*** Recorded information

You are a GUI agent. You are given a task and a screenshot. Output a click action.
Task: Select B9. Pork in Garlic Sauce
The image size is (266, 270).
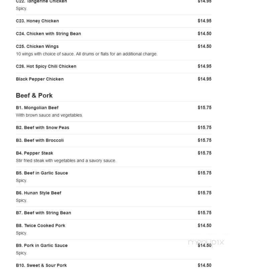[x=113, y=249]
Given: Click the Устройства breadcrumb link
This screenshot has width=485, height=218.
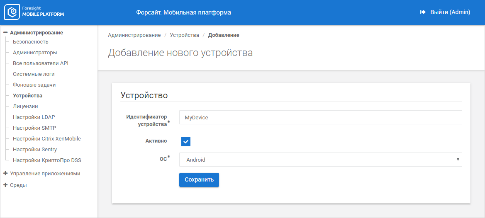Looking at the screenshot, I should [x=184, y=35].
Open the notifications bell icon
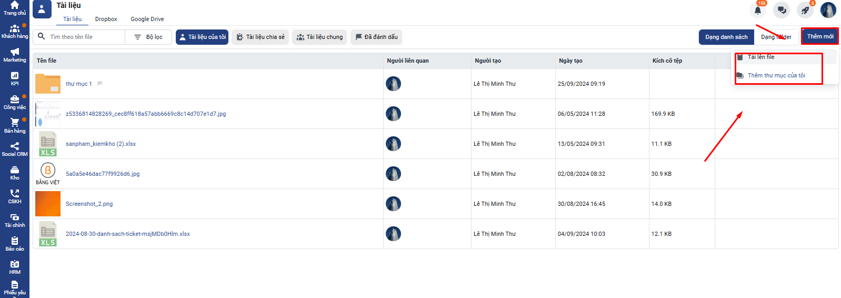841x298 pixels. 758,10
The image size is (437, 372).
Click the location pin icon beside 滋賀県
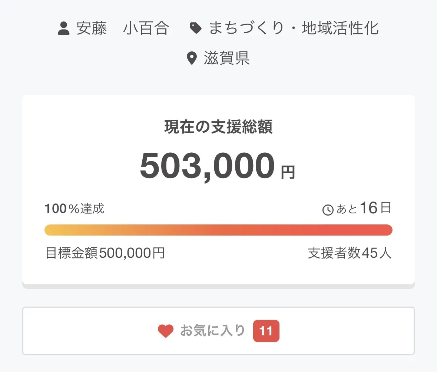[x=192, y=58]
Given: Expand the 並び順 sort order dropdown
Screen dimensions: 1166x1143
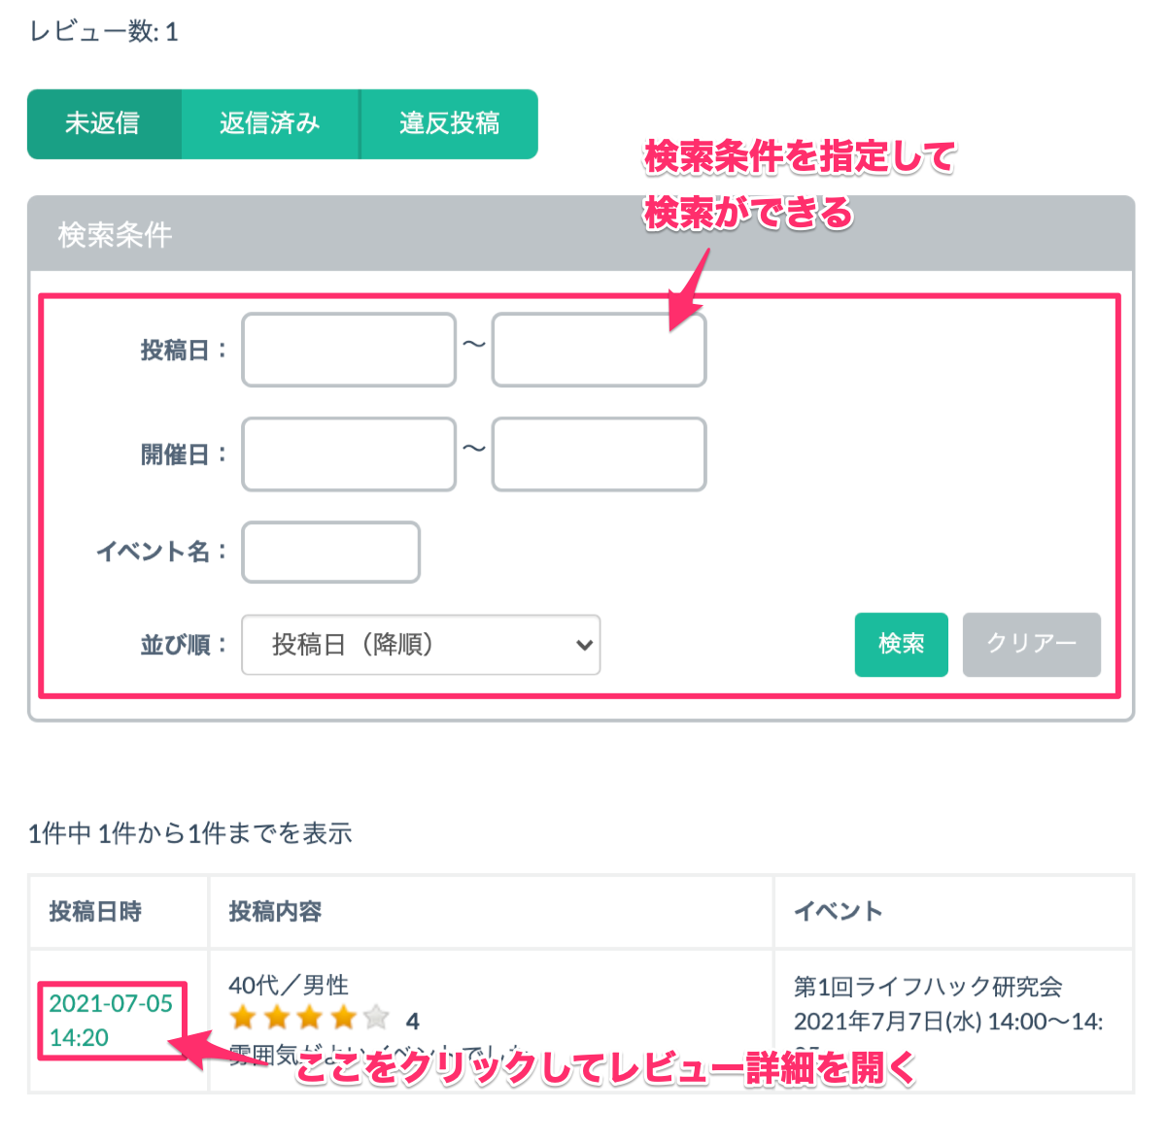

******

- Description of the task
Every line of the data is to be transcribed exactly, and no picture is to be included.

- Task solution
You are a GUI agent. You are given a task and a screenshot. Output a click action.
Task: Select B9. Pork in Garlic Sauce
The image size is (266, 270).
[x=113, y=249]
Given: Click the Устройства breadcrumb link
This screenshot has width=485, height=218.
Looking at the screenshot, I should [x=184, y=35].
Open the notifications bell icon
841x298 pixels. 758,10
The image size is (437, 372).
Click the location pin icon beside 滋賀県
[x=192, y=58]
Given: Expand the 並び順 sort order dropdown
Screen dimensions: 1166x1143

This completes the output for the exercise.